Hoodoo Love is a play by American playwright and producer Katori Hall. It debuted off-Broadway at Cherry Lane Theater in 2007 and has been produced in other metropolitan areas in the years since. The Great Depression-era play tells the story of an aspiring singer in Memphis, Toulou, who seeks help with her personal life from a local hoodoo practitioner. The play received mixed critical reception after its initial release and received more positive reviews for later productions.

== Synopsis ==
Set in 1933 in Memphis, aspiring singer Toulou seeks help from an elderly neighbor, Candylady, to secure the love of her restless musician boyfriend.
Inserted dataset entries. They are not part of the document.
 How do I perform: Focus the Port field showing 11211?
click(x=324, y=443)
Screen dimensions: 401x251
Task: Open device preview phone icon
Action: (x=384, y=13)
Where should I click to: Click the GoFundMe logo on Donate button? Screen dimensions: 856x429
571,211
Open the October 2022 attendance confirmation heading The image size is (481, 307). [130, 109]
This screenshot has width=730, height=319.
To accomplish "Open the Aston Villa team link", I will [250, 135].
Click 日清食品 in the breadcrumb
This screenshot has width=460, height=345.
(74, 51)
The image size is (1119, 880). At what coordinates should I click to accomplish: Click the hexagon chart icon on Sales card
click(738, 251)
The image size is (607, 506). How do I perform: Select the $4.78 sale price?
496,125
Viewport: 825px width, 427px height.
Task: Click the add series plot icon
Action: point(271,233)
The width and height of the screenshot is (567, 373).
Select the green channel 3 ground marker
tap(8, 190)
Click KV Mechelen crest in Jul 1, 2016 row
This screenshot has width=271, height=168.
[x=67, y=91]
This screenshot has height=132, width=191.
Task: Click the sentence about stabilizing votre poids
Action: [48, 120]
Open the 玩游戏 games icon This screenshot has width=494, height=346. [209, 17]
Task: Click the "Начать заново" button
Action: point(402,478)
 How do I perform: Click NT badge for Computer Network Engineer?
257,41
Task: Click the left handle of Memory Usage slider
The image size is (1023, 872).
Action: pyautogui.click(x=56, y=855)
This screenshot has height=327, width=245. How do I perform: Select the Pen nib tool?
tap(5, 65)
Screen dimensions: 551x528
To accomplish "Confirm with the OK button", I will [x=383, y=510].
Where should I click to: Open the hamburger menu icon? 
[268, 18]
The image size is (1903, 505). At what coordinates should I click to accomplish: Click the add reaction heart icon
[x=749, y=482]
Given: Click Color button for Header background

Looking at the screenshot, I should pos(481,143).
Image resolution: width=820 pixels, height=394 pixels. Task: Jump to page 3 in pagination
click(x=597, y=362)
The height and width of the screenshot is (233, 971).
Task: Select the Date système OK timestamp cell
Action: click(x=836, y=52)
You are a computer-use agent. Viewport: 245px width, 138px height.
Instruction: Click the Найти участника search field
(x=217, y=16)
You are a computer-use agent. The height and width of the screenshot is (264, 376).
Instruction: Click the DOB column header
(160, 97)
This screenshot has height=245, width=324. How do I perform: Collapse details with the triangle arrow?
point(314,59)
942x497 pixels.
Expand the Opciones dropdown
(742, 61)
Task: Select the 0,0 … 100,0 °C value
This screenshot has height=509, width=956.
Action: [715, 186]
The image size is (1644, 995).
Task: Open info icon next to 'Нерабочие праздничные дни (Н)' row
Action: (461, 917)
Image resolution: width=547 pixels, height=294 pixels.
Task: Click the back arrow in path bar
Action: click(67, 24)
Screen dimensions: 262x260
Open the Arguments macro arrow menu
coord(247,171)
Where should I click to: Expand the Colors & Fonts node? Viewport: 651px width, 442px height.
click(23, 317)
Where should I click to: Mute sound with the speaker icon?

Candylady performs hoodoo to help her, after which her born-again Christian brother re-enters her life.

==Cast==

=== Original run (2007) ===
- Angela Lewis as Toulou
- Marjorie Johnson as Candylady
- Kevin Mambo as Ace of Spades
- Keith Davis as Jib

=== 2017 (Seattle) and 2019 (Chicago) ===
- Martasia Jones as Toulou
- Shariba Rivers as Candylady
- Matthew James Elam as Ace of Spades
- Christopher Wayland Jones as Jib

== Production ==
Hall developed the play through Cherry Lane's Mentor Project under the mentorship of Lynn Nottage. It debuted off-Broadway at Cherry Lane Theater from November 1, 2007 - December 9, 2007. Hoodoo Love is Hall's debut play.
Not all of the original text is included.